Mexico celebrates the artist’s birthday with an exhibition of the work she did after traveling the world.
Magdalena Carmen Frida Kahlo, one of the most renowned Latin American painters of the last century and a key figure in the success of Mexico’s art, was born in Mexico City on July 6th 1907. On the day of her 110th birthday, the country commemorates her with an exhibition of her work.
After a long and successful tour around the world, the work of Mexico’s most prominent painter returns with an exhibition called: Me pinto a mí misma, which will be available to visit from this Thursday at the Dolores Olmedo Museum, located south of the country’s capital.
With a total of 36 pieces, the exhibit includes portraits, self-portraits, drawings and photographs that reflect the process that the artist went through between 1907 to 1954, when she became an important figure in the art world.
“I paint myself because I am the subject I know best.” With this quote by Kahlo, the head of collections at the Mexican museum, Josefina García, states that the exhibit aims to express a different discourse and museography to show the public the way in which Frida’s image was built, not only in regards to her character and persona, but to her work.

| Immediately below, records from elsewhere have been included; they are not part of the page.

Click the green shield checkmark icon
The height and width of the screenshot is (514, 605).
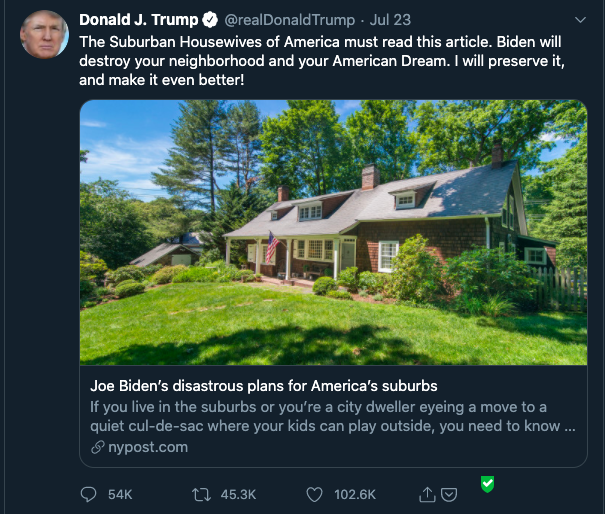[487, 484]
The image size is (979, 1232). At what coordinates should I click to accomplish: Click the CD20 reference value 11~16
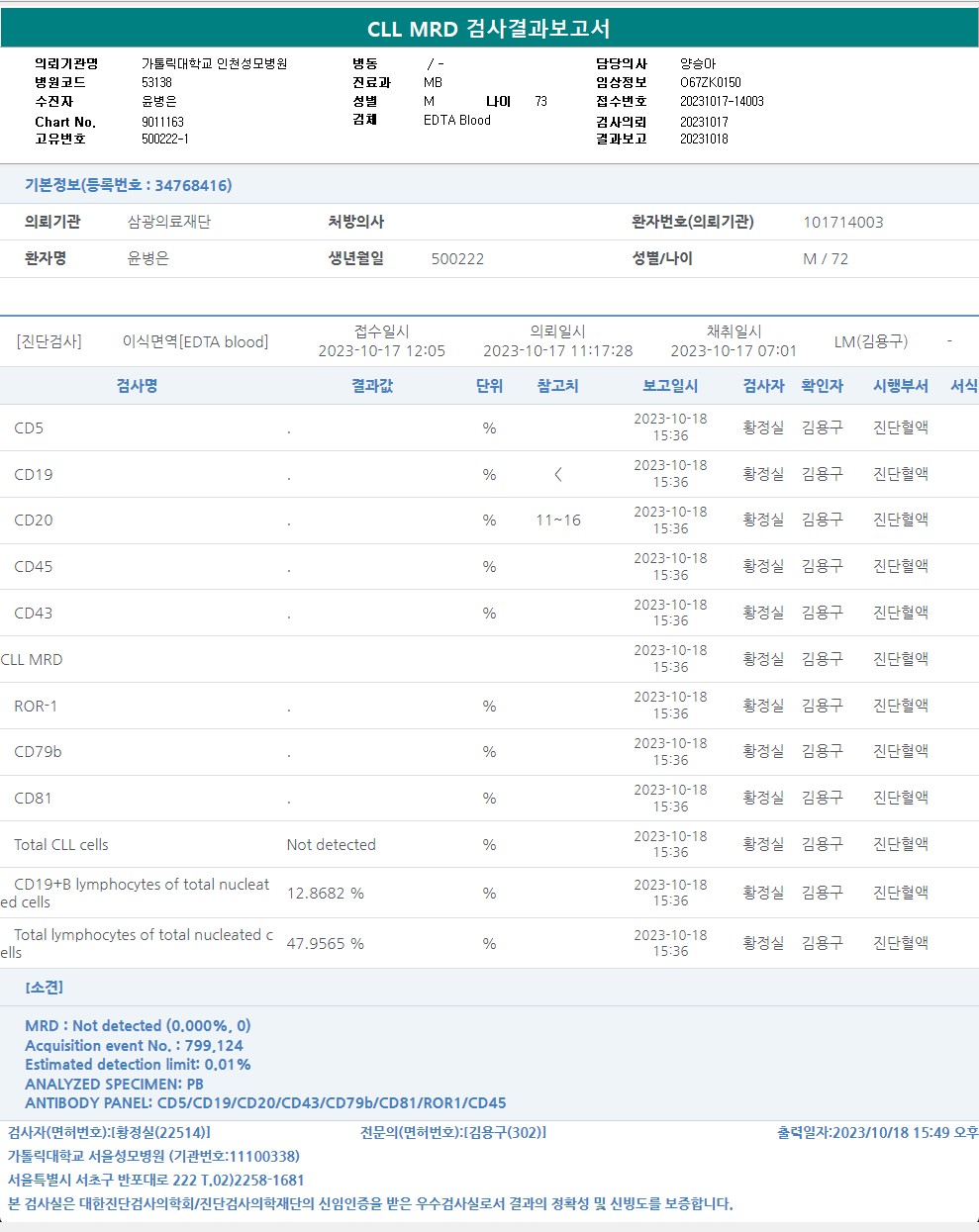point(558,521)
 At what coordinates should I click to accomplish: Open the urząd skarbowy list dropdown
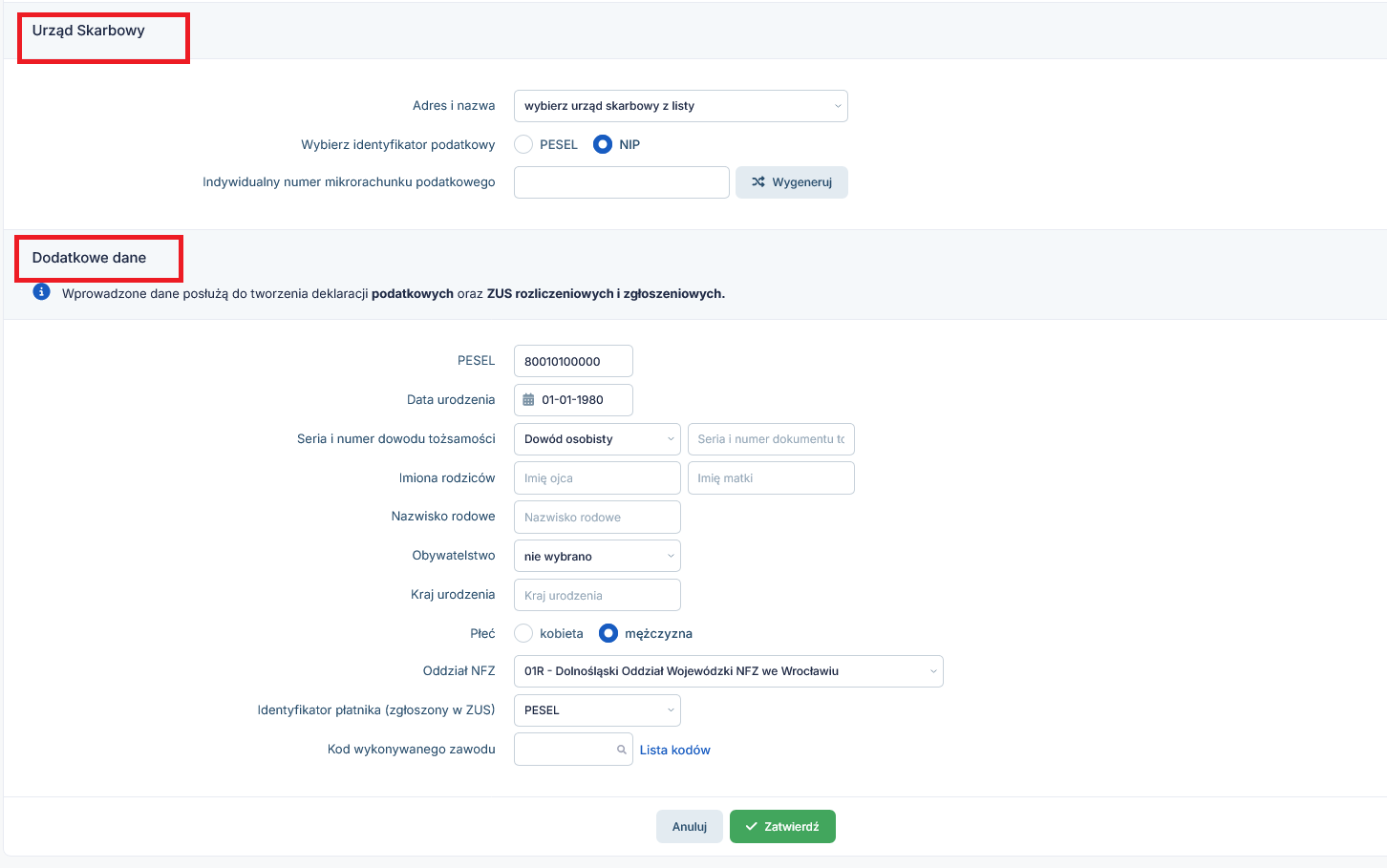tap(680, 106)
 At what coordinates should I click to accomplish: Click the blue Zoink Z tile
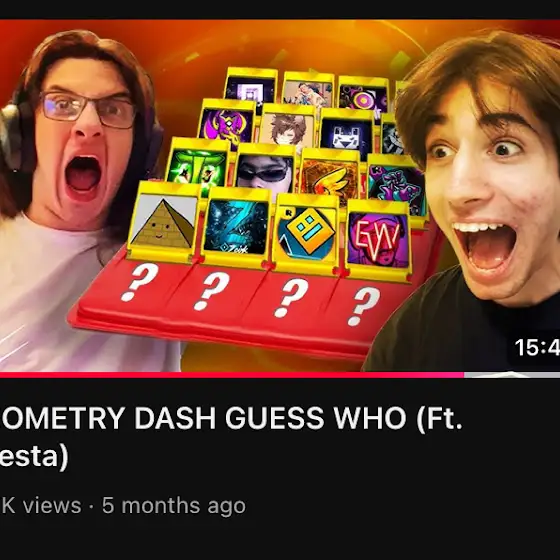pyautogui.click(x=236, y=228)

Carlos Phillips Olmedo, head of the museum, commented during a press conference that Kahlo has “transcended borders and her work competes with the work of Italian artists, Salvador Dalí, Pablo Picasso or Vincent van Gogh over highly successful exhibitions; and, when it comes to Mexican art, only Kahlo’s work is comparable to preHispanic art samples.”
Olmedo also assured that he is working alongside different institutions to bring Frida Kahlo’s work to Italy, Russia, Japan, China, Australia, Singapore and Uruguay. The Museum of Culture in Milan will be the first to receive the work of the Mexican artist during the first semester of 2018.
Among her most valued pieces there is a drawing that Frida gave to Mexican artist, Dolores del Río, and the back of the oil painting Retrato de la Niña Virginia, which allowed her to sketch Autorretrato con aeroplano in 1929.
This last piece is also known as Tiempo vuela and in 2000 it broke the record on the highest grossing Latin American painting to be auctioned at Sotheby’s, reaching a price of 5 million dollars.